31. It is salient to note that a guilty plea can be overturned at the mitigation stage if the Accused at mitigation submits and contradicts what he had pleaded guilty to or admitted to. In the event of such an occurrence, the trial court should change the plea to a not guilty plea. I have considered the Appellant’s mitigation in the trial court. His submissions did not negate any facts of the case.
32. Flowing from the above, it is my finding that the Appellant’s plea was unambiguous and unequivocal and the Appellant was properly convicted on all six counts.
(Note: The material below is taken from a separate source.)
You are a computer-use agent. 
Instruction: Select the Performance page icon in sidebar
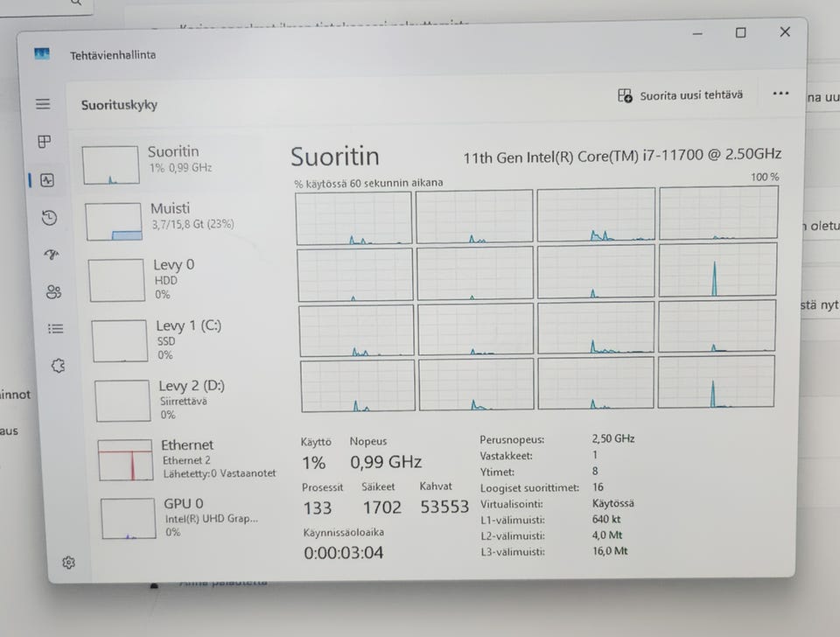coord(47,180)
Whether the sentences preferred against the Appellant were harsh 33. In Nelson Ambani Mbakaya v Republic [2016] KECA 528 (KLR), the Court of Appeal stated that: -“Sentencing of an accused person after conviction involves the exercise of discretion by the trial court. That discretion must of course be exercised judiciously rather than capriciously, depending on the circumstances of each case. As what is challenged in this appeal is essentially the exercise of discretion by the trial court, this Court is normally slow to interfere with that exercise of discretion unless it is demonstrated that the trial court acted on the wrong principle; ignored material factors; took into account irrelevant considerations; or on the whole that the sentence is manifestly excessive……..”
34. On Count I, the Appellant was sentenced to pay a fine of Kshs 150,000/= or in default to serve 1 year imprisonment. The law provides for a fine not exceeding four hundred thousand (Kshs 400,000/=) or to imprisonment for a term not exceeding two years or to both. It is my finding that this was a just and fair sentence.
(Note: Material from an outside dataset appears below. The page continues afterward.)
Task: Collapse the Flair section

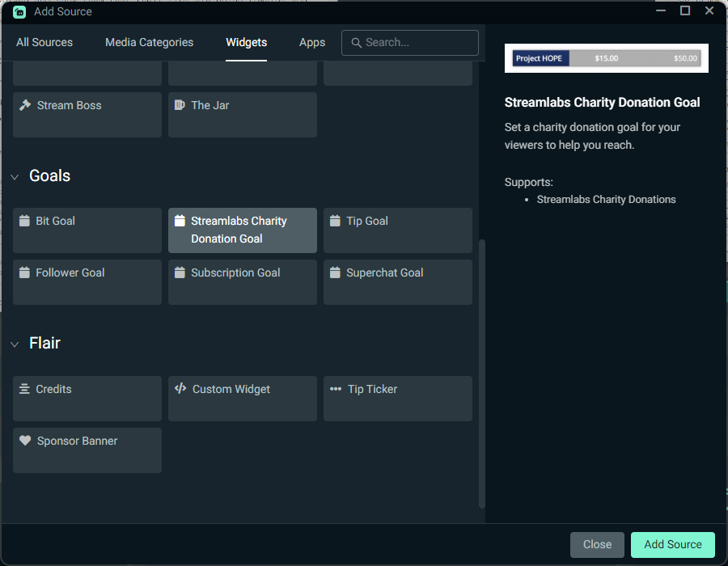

35. On Count II, the Appellant was sentence to pay a fine of Kshs 10,000/= or in default to serve 2 months imprisonment. The law provides for a fine not exceeding ten thousand shillings (Kshs 10,000/=) or to imprisonment for a term not exceeding three months. It is my finding that this was a just and fair sentence.
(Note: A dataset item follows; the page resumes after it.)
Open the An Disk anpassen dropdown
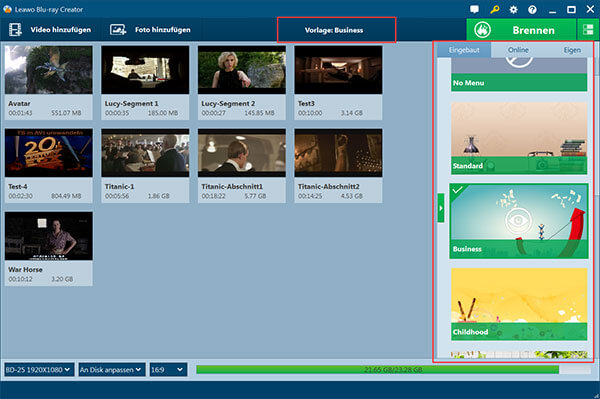coord(112,370)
36. On Count III, the Appellant was sentenced to pay a fine of Kshs 60,000/= or in default to serve 1 year imprisonment. The law provides for a fine not exceeding four hundred thousand (Kshs 400,000/=) or to imprisonment for a term not exceeding two years or to both. It is my finding that this was a just and fair sentence.
37. On Count IV, the Appellant was sentenced to pay a fine of Kshs 300,000/= or in default to serve 1 year imprisonment. The law provides for a fine not exceeding four hundred thousand (Kshs 400,000/=) or to imprisonment for a term not exceeding two years or to both. It is my finding that this was a just and fair sentence.
38. On Count V, the Appellant was sentence to pay a fine of Kshs 10,000/= or in default to serve 2 months imprisonment. The law provides for a fine not exceeding ten thousand shillings (Kshs 10,000/=) or to imprisonment for a term not exceeding three months. It is my finding that this was a just and fair sentence.
39. On Count IV, the Appellant was sentenced to pay a fine of Kshs 60,000/= or in default to serve 1 year imprisonment. The law provides for a fine not exceeding four hundred thousand (Kshs 400,000/=) or to imprisonment for a term not exceeding two years or to both. It is my finding that this was a just and fair sentence.
40. Flowing from the above, it is my finding that the court did not err when it awarded the above sentences and further ordered them to run consecutively. There was no reason for this court to interfere with the sentences.
41. In the end, the Appeal has no merit and is dismissed.
JUDGEMENT DATED AND SIGNED AND DELIVERED VIRTUALLY THIS 28TH DAY OF MAY, 2025. ........................J.K.NG’ARNG’ARJUDGEJudgement delivered in the presence of the Appellant and Mamba for the Respondent. Siele/Mark (Court Assistants).